> _WHAT TO WORK ON_:
Extract every line of the items below word for word, omitting the pictures.
▼
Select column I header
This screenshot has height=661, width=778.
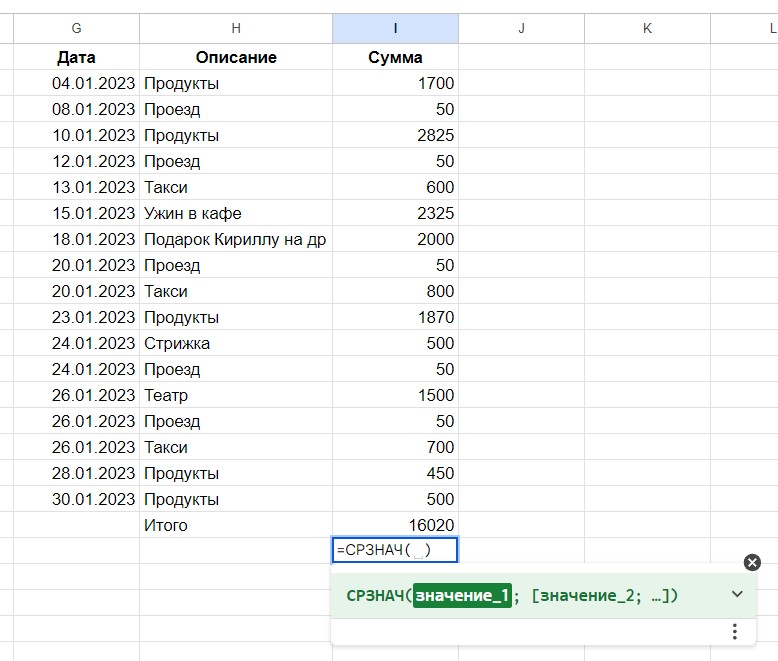tap(395, 28)
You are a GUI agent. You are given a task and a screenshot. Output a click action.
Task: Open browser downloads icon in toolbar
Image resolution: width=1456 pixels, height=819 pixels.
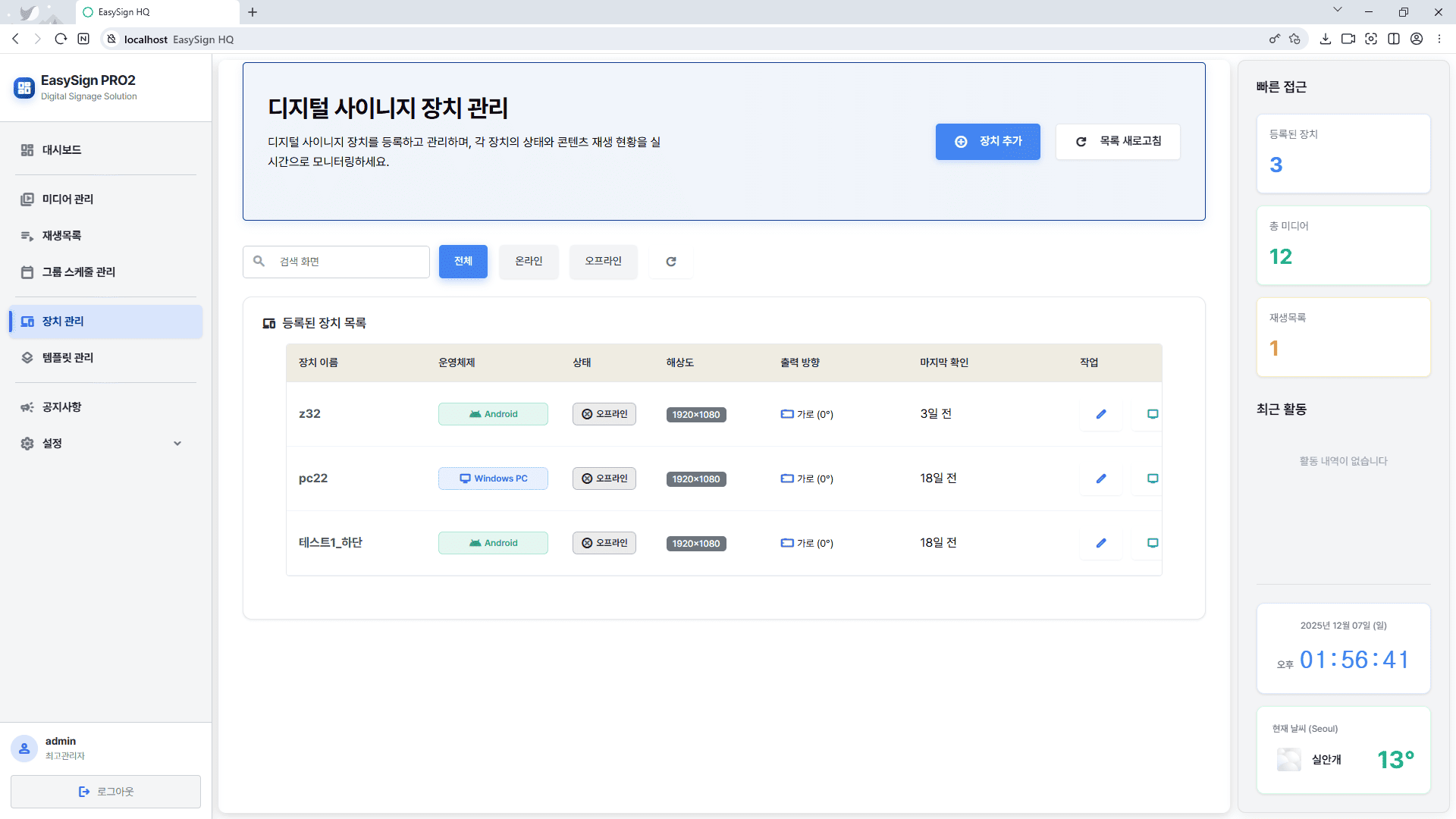[1325, 39]
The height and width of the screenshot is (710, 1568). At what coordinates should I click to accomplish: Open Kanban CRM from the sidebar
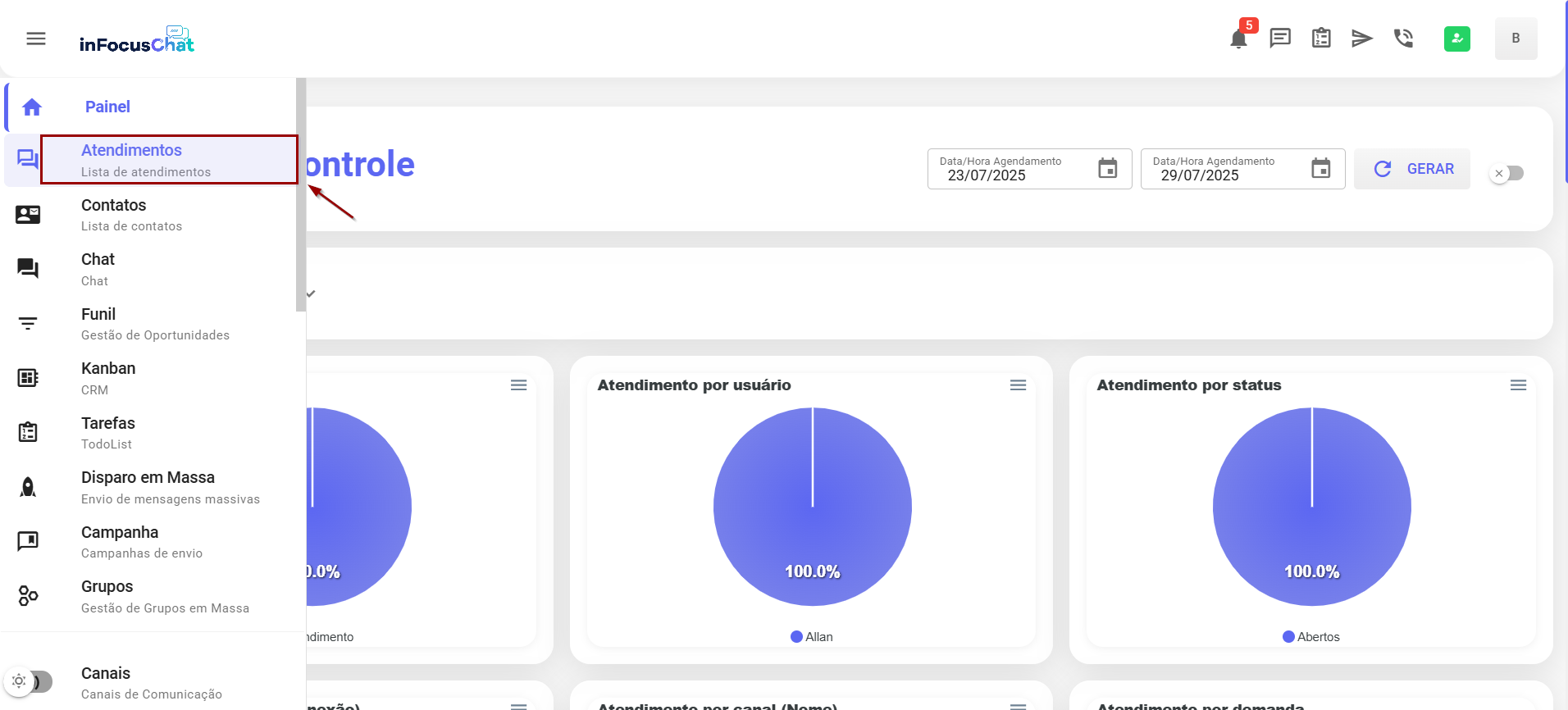point(108,378)
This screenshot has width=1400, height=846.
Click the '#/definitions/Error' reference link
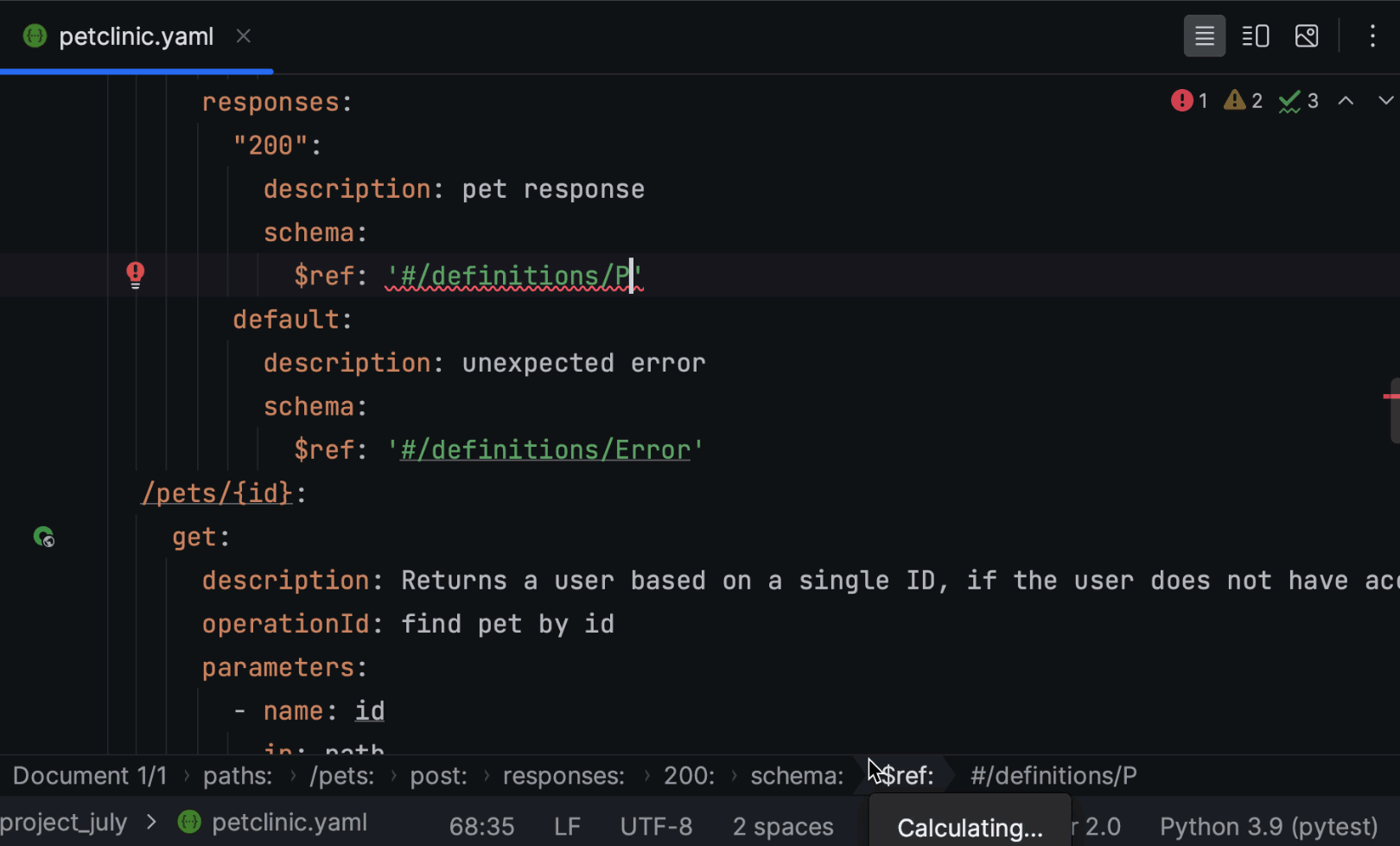[544, 448]
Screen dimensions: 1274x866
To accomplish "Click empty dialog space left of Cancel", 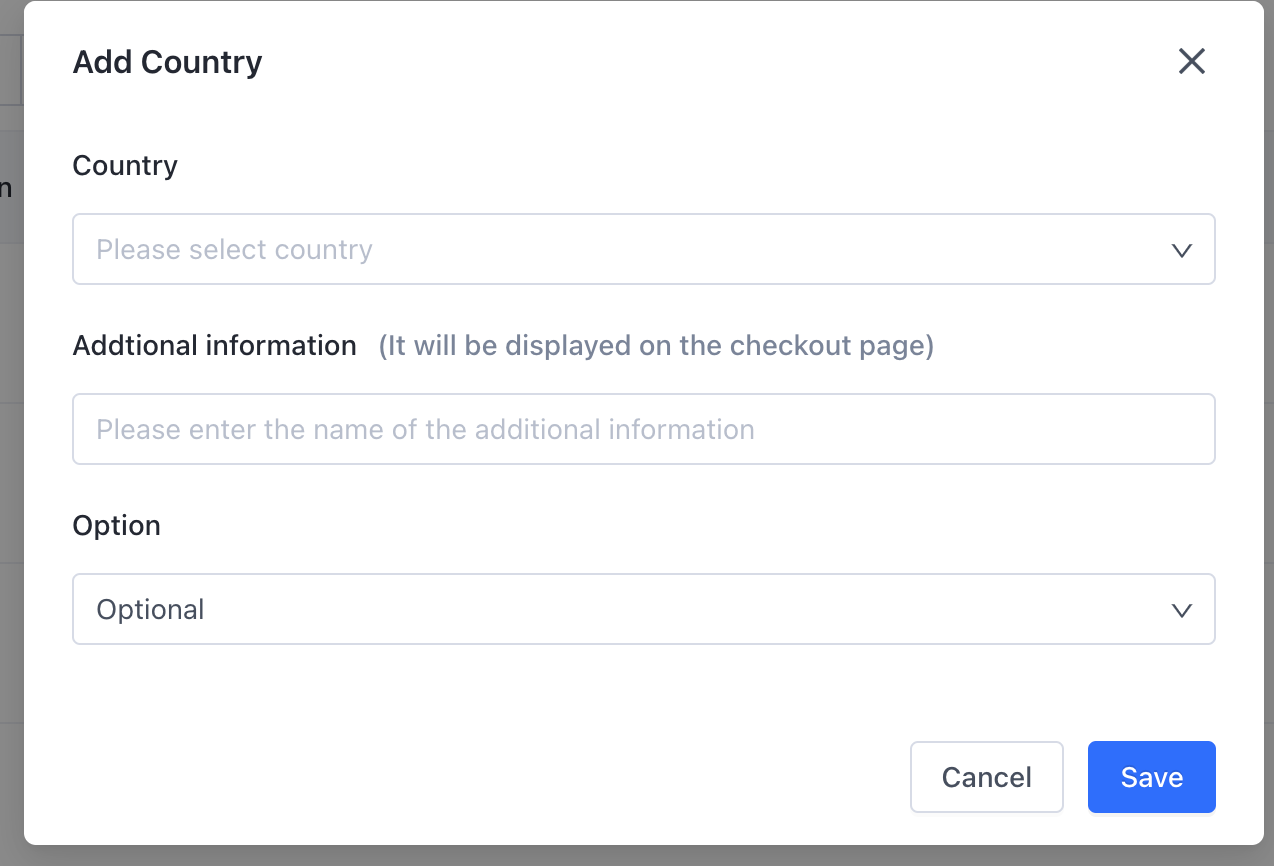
▲
> _ANSWER TO THIS TASK_:
Select column I header
This screenshot has height=661, width=778.
tap(395, 28)
You are a GUI agent. You are given a task and a screenshot. Output a click action.
Task: Open browser downloads icon in toolbar
Image resolution: width=1456 pixels, height=819 pixels.
[1325, 39]
The height and width of the screenshot is (710, 1568). At what coordinates should I click to accomplish: Open Kanban CRM from the sidebar
point(108,378)
This screenshot has width=1400, height=846.
Click the '#/definitions/Error' reference link
[544, 448]
Screen dimensions: 1274x866
To accomplish "Click empty dialog space left of Cancel", 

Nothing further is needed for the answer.